**DATASET EXTRACT:**

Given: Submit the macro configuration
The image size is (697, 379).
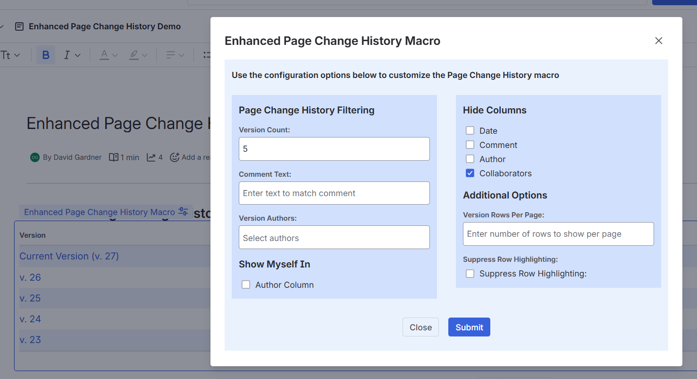Looking at the screenshot, I should (x=469, y=327).
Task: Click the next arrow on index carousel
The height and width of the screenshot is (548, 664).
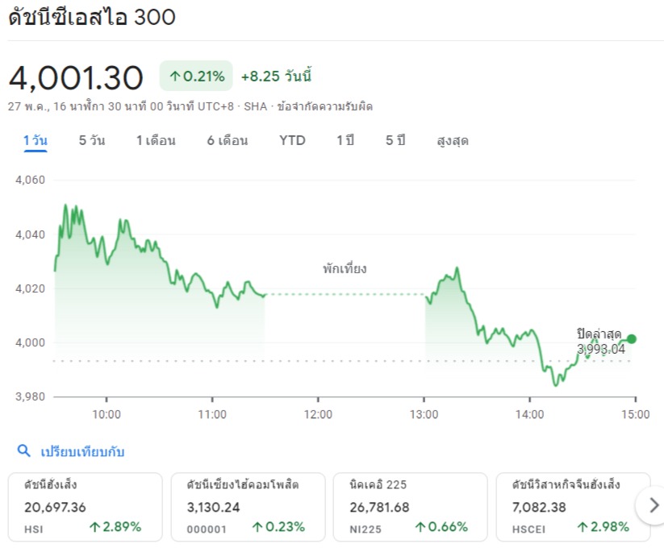Action: 650,506
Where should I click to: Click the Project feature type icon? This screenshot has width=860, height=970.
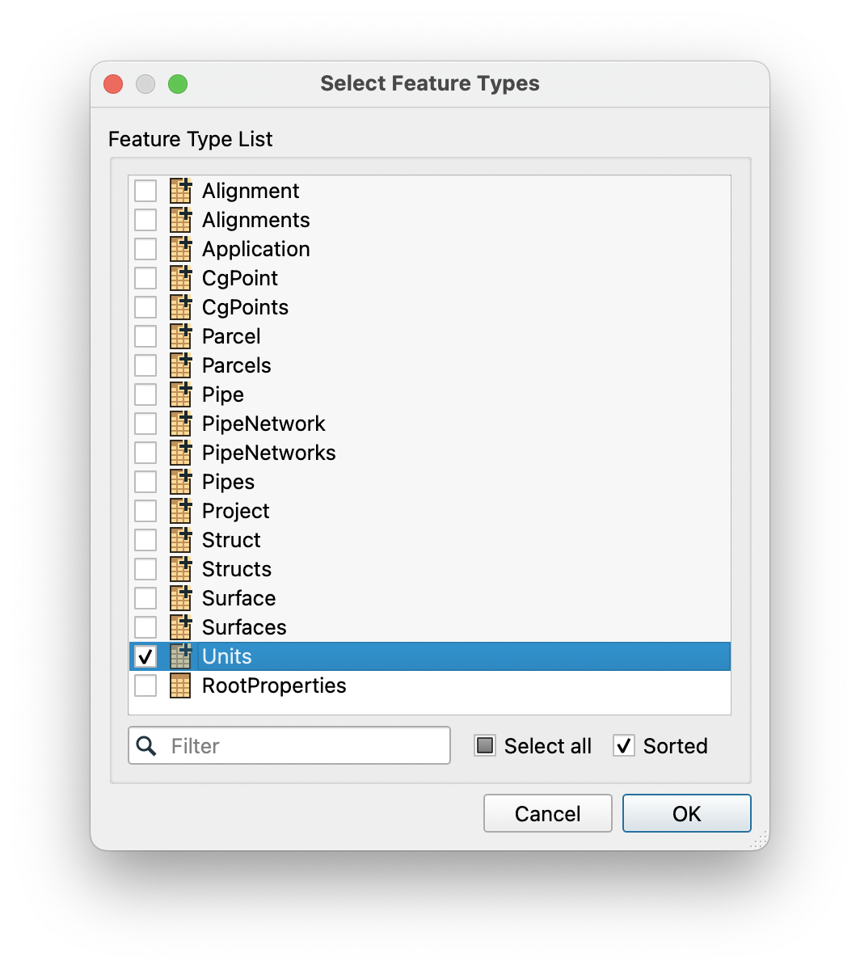click(x=181, y=511)
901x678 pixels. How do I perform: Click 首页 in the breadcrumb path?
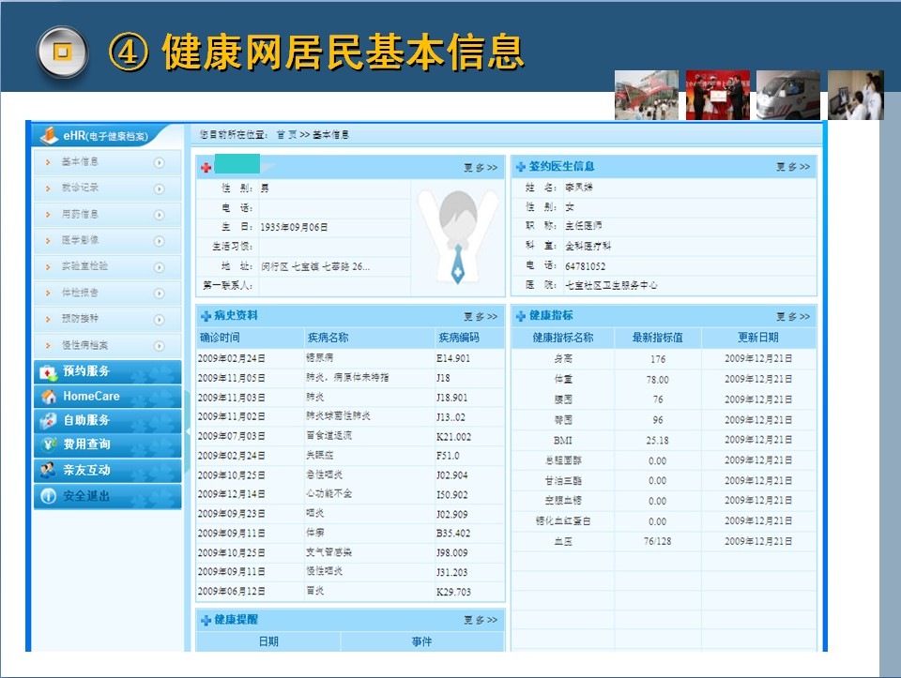286,135
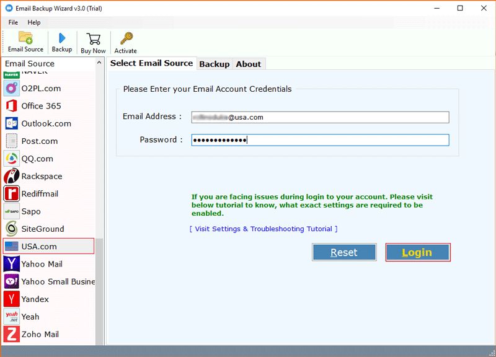This screenshot has width=496, height=357.
Task: Open the File menu
Action: coord(13,22)
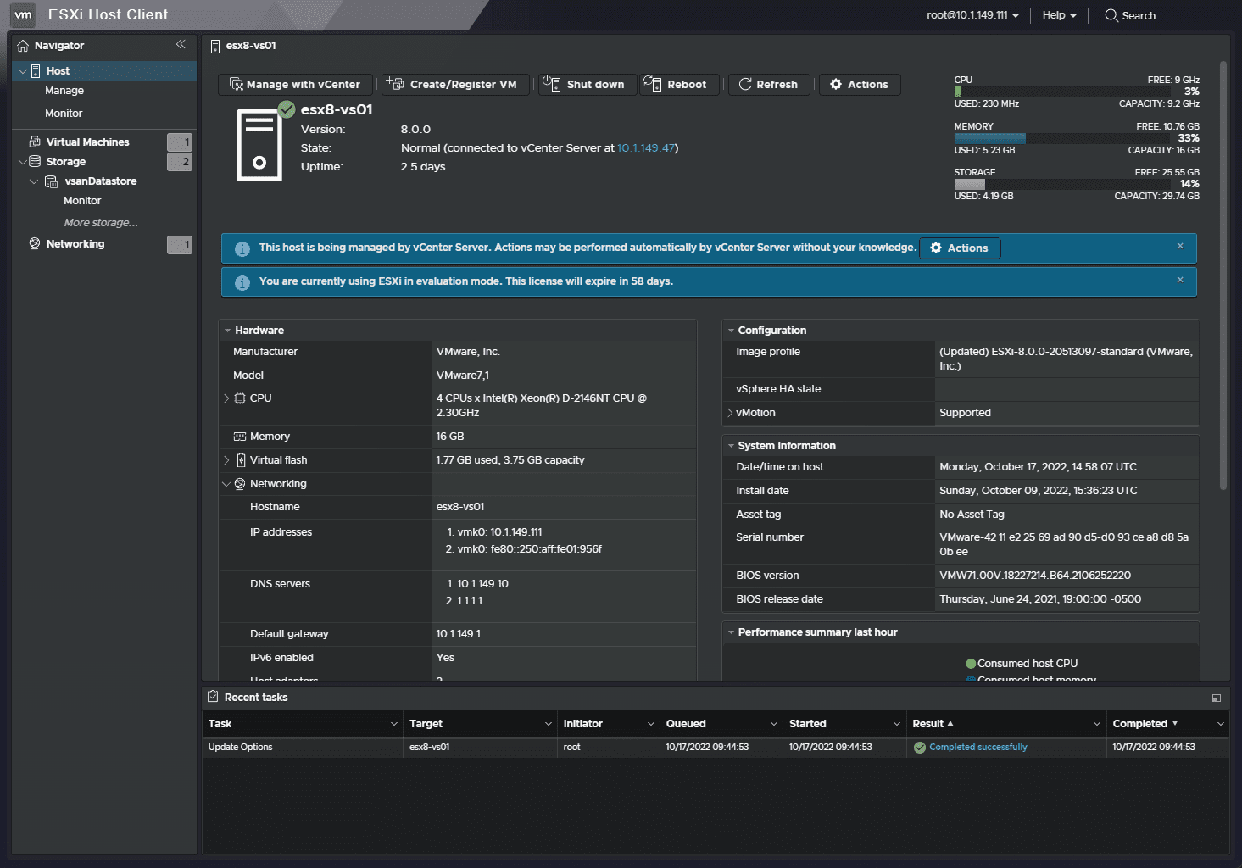Select the Host icon in the Navigator
This screenshot has width=1242, height=868.
[x=34, y=70]
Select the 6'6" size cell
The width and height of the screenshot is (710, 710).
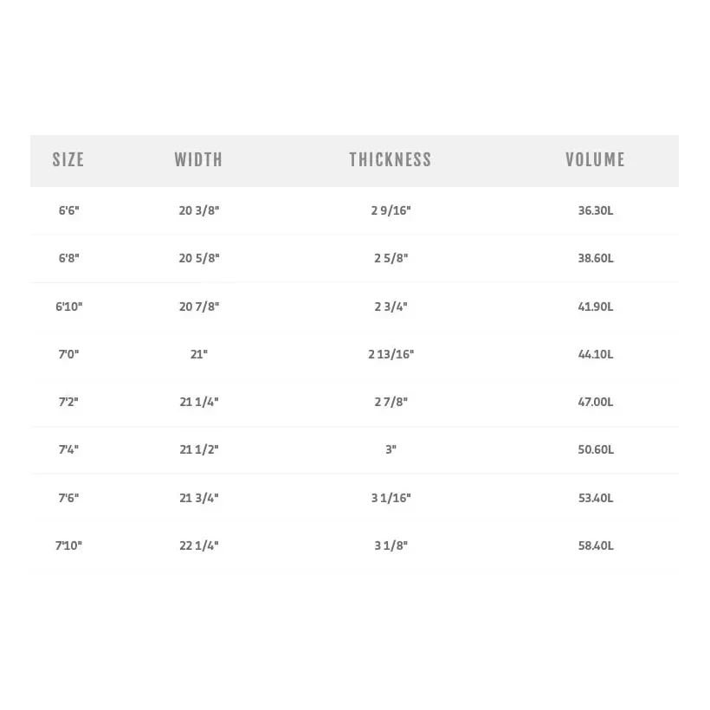(68, 210)
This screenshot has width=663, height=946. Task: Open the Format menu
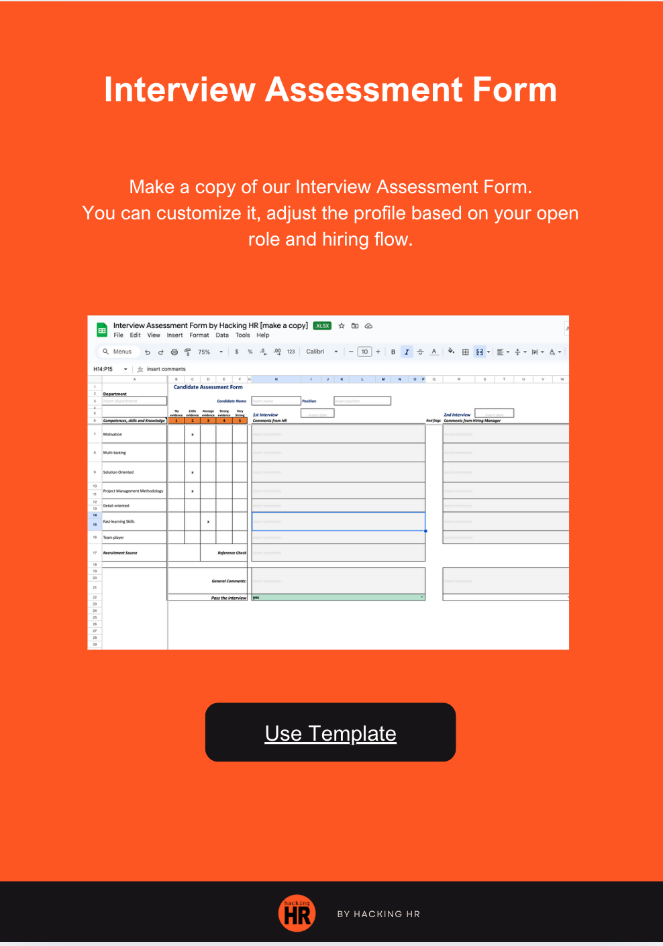click(x=199, y=335)
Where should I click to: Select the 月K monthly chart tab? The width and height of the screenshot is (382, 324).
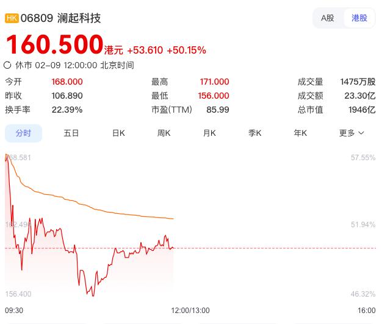pos(209,133)
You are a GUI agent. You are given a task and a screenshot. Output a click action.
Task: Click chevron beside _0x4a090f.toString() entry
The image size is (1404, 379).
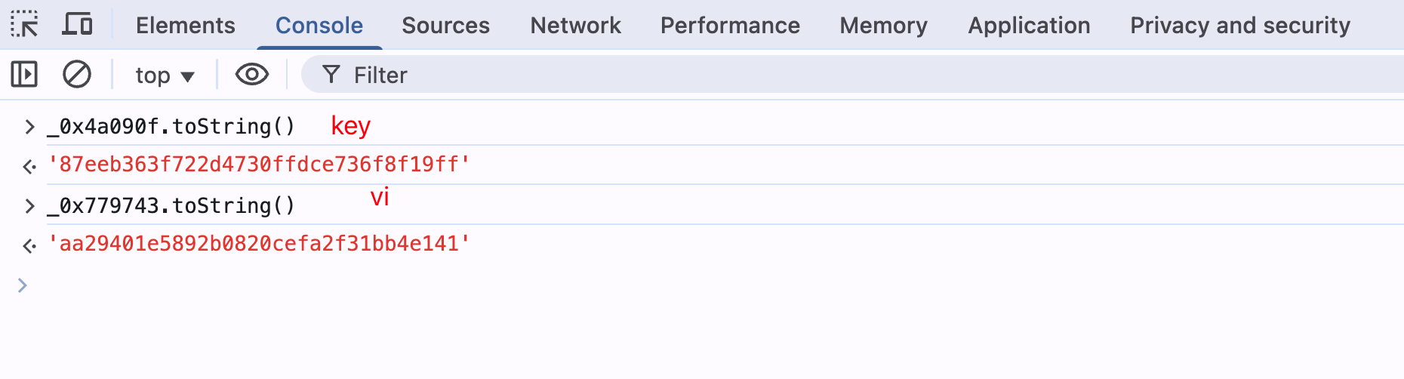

**ASSIGNMENT:**
Give back the material above exactly as written, but omit the images.

**TASK RESULT:**
Given: Submit the macro configuration
The image size is (697, 379).
Looking at the screenshot, I should (x=469, y=327).
Task: Click the next arrow on index carousel
The height and width of the screenshot is (548, 664).
Action: 650,506
Where should I click to: Click the Project feature type icon? This screenshot has width=860, height=970.
click(x=181, y=511)
901x678 pixels. How do I perform: Click 首页 in the breadcrumb path?
286,135
This screenshot has width=496, height=357.
Task: Open the File menu
Action: coord(13,22)
Select the Host icon in the Navigator
This screenshot has width=1242, height=868.
[x=34, y=70]
Select the 6'6" size cell
The width and height of the screenshot is (710, 710).
(68, 210)
This screenshot has width=663, height=946. Task: Open the Format menu
click(x=199, y=335)
Where should I click to: Select the 月K monthly chart tab? The width and height of the screenshot is (382, 324).
pos(209,133)
You are a GUI agent. You are given a task and a screenshot. Output a click action.
Task: Click chevron beside _0x4a090f.toString() entry
The image size is (1404, 379).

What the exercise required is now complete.